REQUIRED TASK: Rewrite the lines between the one containing "Click the rainbow" and the one containing "Action: pyautogui.click(x=360, y=25)", inclusive, replacing "dropdown" with "selector" and leaving everything else unchanged.

INPUT:
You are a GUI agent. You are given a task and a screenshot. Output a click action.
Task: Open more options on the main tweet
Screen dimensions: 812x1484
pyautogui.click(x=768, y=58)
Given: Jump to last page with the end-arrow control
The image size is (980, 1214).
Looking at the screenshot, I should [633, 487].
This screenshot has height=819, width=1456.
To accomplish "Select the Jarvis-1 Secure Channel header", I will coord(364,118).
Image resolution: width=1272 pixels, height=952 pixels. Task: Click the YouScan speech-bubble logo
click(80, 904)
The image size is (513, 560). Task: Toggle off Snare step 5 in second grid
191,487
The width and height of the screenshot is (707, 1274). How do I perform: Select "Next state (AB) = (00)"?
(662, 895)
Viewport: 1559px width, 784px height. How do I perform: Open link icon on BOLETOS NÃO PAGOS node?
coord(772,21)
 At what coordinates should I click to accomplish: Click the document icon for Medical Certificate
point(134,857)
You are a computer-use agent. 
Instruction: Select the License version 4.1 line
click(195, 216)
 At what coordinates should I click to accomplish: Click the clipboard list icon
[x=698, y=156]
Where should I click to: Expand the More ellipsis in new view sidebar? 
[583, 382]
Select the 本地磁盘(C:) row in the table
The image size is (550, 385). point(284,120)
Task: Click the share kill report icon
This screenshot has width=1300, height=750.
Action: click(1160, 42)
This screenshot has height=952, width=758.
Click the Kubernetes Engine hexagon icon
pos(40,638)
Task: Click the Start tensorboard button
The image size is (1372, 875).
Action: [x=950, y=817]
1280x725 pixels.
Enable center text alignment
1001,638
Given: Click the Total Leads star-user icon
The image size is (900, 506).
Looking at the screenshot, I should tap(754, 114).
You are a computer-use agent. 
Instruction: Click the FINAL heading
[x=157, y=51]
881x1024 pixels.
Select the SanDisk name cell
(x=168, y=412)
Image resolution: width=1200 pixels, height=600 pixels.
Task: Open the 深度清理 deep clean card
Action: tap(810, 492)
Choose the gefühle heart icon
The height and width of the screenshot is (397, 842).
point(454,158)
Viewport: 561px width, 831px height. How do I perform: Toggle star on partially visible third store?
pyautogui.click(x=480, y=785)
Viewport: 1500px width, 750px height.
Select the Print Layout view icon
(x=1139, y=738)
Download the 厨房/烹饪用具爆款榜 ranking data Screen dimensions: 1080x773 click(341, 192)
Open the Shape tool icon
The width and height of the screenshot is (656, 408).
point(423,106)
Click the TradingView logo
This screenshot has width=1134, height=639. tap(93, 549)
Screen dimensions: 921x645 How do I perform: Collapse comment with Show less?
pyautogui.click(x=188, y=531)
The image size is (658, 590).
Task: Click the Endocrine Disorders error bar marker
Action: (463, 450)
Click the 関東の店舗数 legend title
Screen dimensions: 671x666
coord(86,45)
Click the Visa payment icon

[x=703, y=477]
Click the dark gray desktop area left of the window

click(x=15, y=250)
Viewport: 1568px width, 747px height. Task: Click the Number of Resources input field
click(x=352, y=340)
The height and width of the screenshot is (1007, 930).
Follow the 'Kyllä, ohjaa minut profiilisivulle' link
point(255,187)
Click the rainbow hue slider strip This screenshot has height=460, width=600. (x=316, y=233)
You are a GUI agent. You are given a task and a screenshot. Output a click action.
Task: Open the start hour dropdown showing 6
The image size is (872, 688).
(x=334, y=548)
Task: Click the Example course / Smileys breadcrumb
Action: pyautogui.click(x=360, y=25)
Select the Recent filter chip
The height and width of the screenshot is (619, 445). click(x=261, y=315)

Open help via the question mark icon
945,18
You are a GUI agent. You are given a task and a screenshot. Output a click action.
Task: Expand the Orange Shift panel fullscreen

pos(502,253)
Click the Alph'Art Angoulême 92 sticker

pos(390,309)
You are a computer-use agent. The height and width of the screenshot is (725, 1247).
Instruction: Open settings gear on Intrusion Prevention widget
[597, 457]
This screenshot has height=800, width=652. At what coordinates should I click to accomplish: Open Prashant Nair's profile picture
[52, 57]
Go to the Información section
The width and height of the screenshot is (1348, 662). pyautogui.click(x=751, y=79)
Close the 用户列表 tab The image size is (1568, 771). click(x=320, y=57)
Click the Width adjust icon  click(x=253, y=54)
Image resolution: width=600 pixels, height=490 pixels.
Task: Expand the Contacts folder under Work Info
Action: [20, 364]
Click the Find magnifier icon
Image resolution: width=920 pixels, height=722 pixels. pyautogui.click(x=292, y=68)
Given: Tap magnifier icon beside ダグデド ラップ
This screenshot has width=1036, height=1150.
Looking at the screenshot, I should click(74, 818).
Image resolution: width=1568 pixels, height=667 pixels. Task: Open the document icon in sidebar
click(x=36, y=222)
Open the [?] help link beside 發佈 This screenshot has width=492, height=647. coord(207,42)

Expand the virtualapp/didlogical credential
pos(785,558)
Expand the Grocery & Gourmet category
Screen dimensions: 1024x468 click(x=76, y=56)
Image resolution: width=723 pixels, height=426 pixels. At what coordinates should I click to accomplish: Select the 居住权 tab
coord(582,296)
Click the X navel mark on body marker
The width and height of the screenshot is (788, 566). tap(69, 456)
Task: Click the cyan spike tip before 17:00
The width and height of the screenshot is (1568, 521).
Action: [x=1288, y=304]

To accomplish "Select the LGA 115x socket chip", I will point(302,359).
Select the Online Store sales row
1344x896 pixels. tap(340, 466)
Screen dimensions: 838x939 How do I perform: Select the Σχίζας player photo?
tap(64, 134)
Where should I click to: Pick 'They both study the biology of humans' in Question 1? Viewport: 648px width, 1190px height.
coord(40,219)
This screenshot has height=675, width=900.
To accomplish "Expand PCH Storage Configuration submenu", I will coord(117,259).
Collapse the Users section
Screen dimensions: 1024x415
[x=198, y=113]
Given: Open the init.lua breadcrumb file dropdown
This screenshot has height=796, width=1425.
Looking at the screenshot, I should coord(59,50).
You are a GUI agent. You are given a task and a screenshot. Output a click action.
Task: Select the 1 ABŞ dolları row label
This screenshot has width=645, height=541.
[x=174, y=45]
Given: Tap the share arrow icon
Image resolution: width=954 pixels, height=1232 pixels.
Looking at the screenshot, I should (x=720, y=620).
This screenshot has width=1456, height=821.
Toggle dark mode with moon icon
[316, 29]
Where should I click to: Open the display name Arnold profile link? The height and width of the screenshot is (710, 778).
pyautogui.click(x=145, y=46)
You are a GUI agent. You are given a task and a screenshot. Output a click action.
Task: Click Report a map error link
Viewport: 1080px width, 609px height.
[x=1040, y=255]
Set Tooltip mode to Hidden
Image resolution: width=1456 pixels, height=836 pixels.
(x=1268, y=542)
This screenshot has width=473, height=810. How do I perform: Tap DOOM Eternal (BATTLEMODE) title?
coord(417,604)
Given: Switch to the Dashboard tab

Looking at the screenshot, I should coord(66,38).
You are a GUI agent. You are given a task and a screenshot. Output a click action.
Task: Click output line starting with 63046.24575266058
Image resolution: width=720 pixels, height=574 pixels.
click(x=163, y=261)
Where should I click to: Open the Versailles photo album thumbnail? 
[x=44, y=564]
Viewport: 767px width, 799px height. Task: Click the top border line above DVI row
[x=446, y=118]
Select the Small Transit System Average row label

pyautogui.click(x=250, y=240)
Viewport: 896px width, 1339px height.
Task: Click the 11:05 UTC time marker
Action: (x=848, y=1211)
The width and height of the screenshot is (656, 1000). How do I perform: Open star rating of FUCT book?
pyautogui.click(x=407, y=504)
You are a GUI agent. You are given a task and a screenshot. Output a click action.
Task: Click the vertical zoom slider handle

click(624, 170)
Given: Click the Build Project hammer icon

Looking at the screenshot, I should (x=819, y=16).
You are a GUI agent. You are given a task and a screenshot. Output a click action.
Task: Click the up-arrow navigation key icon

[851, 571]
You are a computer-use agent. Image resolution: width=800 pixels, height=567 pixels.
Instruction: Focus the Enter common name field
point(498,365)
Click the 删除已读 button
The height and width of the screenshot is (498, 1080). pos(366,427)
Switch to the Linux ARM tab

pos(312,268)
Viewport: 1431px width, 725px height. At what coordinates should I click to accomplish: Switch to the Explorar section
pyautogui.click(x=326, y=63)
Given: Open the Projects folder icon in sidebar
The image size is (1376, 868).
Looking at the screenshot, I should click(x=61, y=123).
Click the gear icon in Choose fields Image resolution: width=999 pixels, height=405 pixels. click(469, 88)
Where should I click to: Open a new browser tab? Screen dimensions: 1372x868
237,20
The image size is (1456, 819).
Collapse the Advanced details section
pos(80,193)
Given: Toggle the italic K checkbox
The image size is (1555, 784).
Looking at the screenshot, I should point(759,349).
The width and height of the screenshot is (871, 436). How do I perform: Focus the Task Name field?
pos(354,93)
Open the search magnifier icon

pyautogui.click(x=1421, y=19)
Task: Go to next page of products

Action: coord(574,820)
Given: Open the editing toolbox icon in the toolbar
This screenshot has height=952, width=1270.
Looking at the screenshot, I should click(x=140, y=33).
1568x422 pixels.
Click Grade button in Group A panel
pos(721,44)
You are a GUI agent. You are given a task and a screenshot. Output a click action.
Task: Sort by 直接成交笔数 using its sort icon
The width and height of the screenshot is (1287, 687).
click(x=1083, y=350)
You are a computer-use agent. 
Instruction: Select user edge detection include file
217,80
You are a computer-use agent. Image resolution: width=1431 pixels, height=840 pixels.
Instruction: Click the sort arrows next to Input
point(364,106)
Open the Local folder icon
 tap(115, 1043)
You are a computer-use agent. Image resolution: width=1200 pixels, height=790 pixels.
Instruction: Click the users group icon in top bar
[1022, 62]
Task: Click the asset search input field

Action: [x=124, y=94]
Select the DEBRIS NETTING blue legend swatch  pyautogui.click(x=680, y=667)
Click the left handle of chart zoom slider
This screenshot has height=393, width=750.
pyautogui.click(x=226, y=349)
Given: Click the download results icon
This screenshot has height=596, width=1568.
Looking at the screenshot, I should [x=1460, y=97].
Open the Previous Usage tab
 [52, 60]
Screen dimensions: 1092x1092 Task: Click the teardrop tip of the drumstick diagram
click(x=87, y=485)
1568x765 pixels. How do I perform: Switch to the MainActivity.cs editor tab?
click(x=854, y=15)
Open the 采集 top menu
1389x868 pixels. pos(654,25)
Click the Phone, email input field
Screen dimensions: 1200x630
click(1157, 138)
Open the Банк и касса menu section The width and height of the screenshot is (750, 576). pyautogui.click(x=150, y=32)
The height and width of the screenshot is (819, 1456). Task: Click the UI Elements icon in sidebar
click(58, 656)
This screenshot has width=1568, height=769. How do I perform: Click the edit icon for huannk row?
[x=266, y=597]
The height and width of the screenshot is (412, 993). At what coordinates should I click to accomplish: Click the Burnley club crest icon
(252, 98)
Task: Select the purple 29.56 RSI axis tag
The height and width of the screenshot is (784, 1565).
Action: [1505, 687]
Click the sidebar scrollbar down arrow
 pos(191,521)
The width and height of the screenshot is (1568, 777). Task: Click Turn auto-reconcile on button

RESULT OF THE TASK:
Click the rainbow hue slider strip This screenshot has height=460, width=600. (x=316, y=233)
You are a GUI agent. You are given a task and a screenshot. Output a click action.
Task: Open the start hour selector showing 6
The image size is (872, 688).
(x=334, y=548)
Task: Click the Example course / Smileys breadcrumb
Action: pyautogui.click(x=360, y=25)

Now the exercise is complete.